* **Saved entries**:
------------------------------------

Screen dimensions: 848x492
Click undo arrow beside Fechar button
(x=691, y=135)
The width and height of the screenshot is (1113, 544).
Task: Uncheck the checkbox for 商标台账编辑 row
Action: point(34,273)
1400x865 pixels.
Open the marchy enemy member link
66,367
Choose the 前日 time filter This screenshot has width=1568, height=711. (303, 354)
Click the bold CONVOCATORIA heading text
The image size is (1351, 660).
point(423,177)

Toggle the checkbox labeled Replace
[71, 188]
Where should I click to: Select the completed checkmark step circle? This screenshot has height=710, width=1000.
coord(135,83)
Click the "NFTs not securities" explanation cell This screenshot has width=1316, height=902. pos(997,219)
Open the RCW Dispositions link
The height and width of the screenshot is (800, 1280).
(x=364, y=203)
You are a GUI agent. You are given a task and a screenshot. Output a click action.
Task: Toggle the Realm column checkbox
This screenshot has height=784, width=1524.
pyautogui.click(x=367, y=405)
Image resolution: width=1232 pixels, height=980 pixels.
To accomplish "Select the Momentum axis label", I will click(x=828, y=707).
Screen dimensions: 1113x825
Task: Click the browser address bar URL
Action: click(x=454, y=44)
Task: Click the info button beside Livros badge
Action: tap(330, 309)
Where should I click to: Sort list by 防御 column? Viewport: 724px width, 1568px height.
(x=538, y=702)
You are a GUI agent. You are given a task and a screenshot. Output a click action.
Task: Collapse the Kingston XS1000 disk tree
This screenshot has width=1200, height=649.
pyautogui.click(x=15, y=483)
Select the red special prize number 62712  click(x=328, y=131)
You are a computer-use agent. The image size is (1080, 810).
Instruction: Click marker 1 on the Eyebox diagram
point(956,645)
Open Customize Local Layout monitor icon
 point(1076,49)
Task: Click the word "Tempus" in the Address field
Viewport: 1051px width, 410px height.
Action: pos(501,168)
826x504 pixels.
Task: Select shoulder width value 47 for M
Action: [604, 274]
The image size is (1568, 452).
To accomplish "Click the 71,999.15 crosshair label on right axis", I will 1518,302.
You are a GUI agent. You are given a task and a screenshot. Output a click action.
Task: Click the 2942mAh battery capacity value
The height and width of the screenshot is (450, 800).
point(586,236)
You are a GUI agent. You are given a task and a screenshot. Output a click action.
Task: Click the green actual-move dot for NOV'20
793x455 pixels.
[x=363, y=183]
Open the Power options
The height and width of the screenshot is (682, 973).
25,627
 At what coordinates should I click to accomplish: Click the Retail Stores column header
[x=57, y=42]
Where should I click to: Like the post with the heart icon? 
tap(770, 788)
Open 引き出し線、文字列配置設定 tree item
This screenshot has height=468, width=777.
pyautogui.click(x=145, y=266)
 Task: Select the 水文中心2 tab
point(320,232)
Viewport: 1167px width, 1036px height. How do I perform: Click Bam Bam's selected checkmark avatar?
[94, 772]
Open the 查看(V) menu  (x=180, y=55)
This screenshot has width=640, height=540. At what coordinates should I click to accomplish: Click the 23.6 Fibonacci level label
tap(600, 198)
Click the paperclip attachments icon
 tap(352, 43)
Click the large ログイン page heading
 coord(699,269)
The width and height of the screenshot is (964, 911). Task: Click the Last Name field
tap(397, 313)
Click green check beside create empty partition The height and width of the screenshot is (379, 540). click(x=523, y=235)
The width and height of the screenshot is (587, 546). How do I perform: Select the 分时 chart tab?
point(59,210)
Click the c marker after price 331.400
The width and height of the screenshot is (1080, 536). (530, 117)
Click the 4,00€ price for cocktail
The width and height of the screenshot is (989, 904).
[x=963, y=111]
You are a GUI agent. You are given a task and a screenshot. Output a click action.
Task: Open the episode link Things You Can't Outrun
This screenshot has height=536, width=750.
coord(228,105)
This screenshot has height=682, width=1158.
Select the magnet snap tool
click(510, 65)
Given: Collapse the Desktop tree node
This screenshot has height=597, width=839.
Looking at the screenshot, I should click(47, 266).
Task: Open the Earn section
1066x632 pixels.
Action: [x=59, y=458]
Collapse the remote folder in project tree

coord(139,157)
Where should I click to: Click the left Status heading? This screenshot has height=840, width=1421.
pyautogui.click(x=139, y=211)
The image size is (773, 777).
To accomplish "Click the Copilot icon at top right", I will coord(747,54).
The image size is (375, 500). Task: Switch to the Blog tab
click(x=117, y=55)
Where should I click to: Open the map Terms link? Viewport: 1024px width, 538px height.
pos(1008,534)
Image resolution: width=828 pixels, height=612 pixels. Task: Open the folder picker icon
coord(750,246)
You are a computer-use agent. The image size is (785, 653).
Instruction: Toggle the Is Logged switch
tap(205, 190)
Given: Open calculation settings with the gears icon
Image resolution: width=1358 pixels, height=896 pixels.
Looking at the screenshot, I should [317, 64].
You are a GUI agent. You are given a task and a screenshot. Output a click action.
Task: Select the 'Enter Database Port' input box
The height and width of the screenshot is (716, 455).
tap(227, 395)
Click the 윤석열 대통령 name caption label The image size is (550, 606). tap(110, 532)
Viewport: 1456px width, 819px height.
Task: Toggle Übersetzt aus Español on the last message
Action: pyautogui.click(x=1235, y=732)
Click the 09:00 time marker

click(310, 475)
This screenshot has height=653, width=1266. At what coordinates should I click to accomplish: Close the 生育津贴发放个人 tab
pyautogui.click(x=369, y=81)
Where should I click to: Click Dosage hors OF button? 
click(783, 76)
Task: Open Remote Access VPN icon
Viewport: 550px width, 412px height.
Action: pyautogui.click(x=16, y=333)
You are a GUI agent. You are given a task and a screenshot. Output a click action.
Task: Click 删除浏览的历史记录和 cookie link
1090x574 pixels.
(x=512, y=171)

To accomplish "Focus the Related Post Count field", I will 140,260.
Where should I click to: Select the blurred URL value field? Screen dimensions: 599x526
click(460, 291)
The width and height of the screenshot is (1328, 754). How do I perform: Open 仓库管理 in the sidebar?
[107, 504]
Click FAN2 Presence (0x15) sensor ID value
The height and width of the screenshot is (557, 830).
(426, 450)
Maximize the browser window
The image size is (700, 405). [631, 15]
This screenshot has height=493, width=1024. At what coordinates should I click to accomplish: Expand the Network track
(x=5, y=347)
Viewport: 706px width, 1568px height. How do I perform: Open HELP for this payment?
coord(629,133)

------------------------------------

* **REQUIRED WORK**: The entries shown above must be reproduced in full, exactly as written.

* **RESPONSE AREA**:
Screen dimensions: 848x492
Click undo arrow beside Fechar button
(x=691, y=135)
The width and height of the screenshot is (1113, 544).
Task: Uncheck the checkbox for 商标台账编辑 row
Action: point(34,273)
1400x865 pixels.
Open the marchy enemy member link
66,367
Choose the 前日 time filter This screenshot has width=1568, height=711. (303, 354)
Click the bold CONVOCATORIA heading text
The image size is (1351, 660).
point(423,177)

Toggle the checkbox labeled Replace
[71, 188]
Where should I click to: Select the completed checkmark step circle? This screenshot has height=710, width=1000.
coord(135,83)
Click the "NFTs not securities" explanation cell This screenshot has width=1316, height=902. pos(997,219)
Open the RCW Dispositions link
The height and width of the screenshot is (800, 1280).
(x=364, y=203)
You are a GUI agent. You are given a task and a screenshot. Output a click action.
Task: Toggle the Realm column checkbox
This screenshot has height=784, width=1524.
pyautogui.click(x=367, y=405)
Image resolution: width=1232 pixels, height=980 pixels.
To accomplish "Select the Momentum axis label", I will click(x=828, y=707).
Screen dimensions: 1113x825
Task: Click the browser address bar URL
Action: click(x=454, y=44)
Task: Click the info button beside Livros badge
Action: tap(330, 309)
Where should I click to: Sort list by 防御 column? Viewport: 724px width, 1568px height.
(x=538, y=702)
You are a GUI agent. You are given a task and a screenshot. Output a click action.
Task: Collapse the Kingston XS1000 disk tree
This screenshot has width=1200, height=649.
pyautogui.click(x=15, y=483)
Select the red special prize number 62712  click(x=328, y=131)
You are a computer-use agent. The image size is (1080, 810).
Instruction: Click marker 1 on the Eyebox diagram
point(956,645)
Open Customize Local Layout monitor icon
 point(1076,49)
Task: Click the word "Tempus" in the Address field
Viewport: 1051px width, 410px height.
Action: pos(501,168)
826x504 pixels.
Task: Select shoulder width value 47 for M
Action: [604, 274]
The image size is (1568, 452).
To accomplish "Click the 71,999.15 crosshair label on right axis", I will 1518,302.
You are a GUI agent. You are given a task and a screenshot. Output a click action.
Task: Click the 2942mAh battery capacity value
The height and width of the screenshot is (450, 800).
point(586,236)
You are a GUI agent. You are given a task and a screenshot. Output a click action.
Task: Click the green actual-move dot for NOV'20
793x455 pixels.
[x=363, y=183]
Open the Power options
The height and width of the screenshot is (682, 973).
25,627
 At what coordinates should I click to accomplish: Click the Retail Stores column header
[x=57, y=42]
Where should I click to: Like the post with the heart icon? 
tap(770, 788)
Open 引き出し線、文字列配置設定 tree item
This screenshot has height=468, width=777.
pyautogui.click(x=145, y=266)
 Task: Select the 水文中心2 tab
point(320,232)
Viewport: 1167px width, 1036px height. How do I perform: Click Bam Bam's selected checkmark avatar?
[94, 772]
Open the 查看(V) menu  (x=180, y=55)
This screenshot has width=640, height=540. At what coordinates should I click to accomplish: Click the 23.6 Fibonacci level label
tap(600, 198)
Click the paperclip attachments icon
 tap(352, 43)
Click the large ログイン page heading
 coord(699,269)
The width and height of the screenshot is (964, 911). Task: Click the Last Name field
tap(397, 313)
Click green check beside create empty partition The height and width of the screenshot is (379, 540). click(x=523, y=235)
The width and height of the screenshot is (587, 546). How do I perform: Select the 分时 chart tab?
point(59,210)
Click the c marker after price 331.400
The width and height of the screenshot is (1080, 536). (530, 117)
Click the 4,00€ price for cocktail
The width and height of the screenshot is (989, 904).
[x=963, y=111]
You are a GUI agent. You are given a task and a screenshot. Output a click action.
Task: Open the episode link Things You Can't Outrun
This screenshot has height=536, width=750.
coord(228,105)
This screenshot has height=682, width=1158.
Select the magnet snap tool
click(510, 65)
Given: Collapse the Desktop tree node
This screenshot has height=597, width=839.
Looking at the screenshot, I should click(47, 266).
Task: Open the Earn section
1066x632 pixels.
Action: [x=59, y=458]
Collapse the remote folder in project tree

coord(139,157)
Where should I click to: Click the left Status heading? This screenshot has height=840, width=1421.
pyautogui.click(x=139, y=211)
The image size is (773, 777).
To accomplish "Click the Copilot icon at top right", I will coord(747,54).
The image size is (375, 500). Task: Switch to the Blog tab
click(x=117, y=55)
Where should I click to: Open the map Terms link? Viewport: 1024px width, 538px height.
pos(1008,534)
Image resolution: width=828 pixels, height=612 pixels. Task: Open the folder picker icon
coord(750,246)
You are a computer-use agent. The image size is (785, 653).
Instruction: Toggle the Is Logged switch
tap(205, 190)
Given: Open calculation settings with the gears icon
Image resolution: width=1358 pixels, height=896 pixels.
Looking at the screenshot, I should [317, 64].
You are a GUI agent. You are given a task and a screenshot. Output a click action.
Task: Select the 'Enter Database Port' input box
The height and width of the screenshot is (716, 455).
tap(227, 395)
Click the 윤석열 대통령 name caption label The image size is (550, 606). tap(110, 532)
Viewport: 1456px width, 819px height.
Task: Toggle Übersetzt aus Español on the last message
Action: pyautogui.click(x=1235, y=732)
Click the 09:00 time marker

click(310, 475)
This screenshot has height=653, width=1266. At what coordinates should I click to accomplish: Close the 生育津贴发放个人 tab
pyautogui.click(x=369, y=81)
Where should I click to: Click Dosage hors OF button? 
click(783, 76)
Task: Open Remote Access VPN icon
Viewport: 550px width, 412px height.
Action: pyautogui.click(x=16, y=333)
You are a GUI agent. You are given a task and a screenshot. Output a click action.
Task: Click 删除浏览的历史记录和 cookie link
1090x574 pixels.
(x=512, y=171)

To accomplish "Focus the Related Post Count field", I will 140,260.
Where should I click to: Select the blurred URL value field? Screen dimensions: 599x526
click(460, 291)
The width and height of the screenshot is (1328, 754). How do I perform: Open 仓库管理 in the sidebar?
[107, 504]
Click FAN2 Presence (0x15) sensor ID value
The height and width of the screenshot is (557, 830).
(426, 450)
Maximize the browser window
The image size is (700, 405). [631, 15]
This screenshot has height=493, width=1024. At what coordinates should I click to accomplish: Expand the Network track
(x=5, y=347)
Viewport: 706px width, 1568px height. How do I perform: Open HELP for this payment?
coord(629,133)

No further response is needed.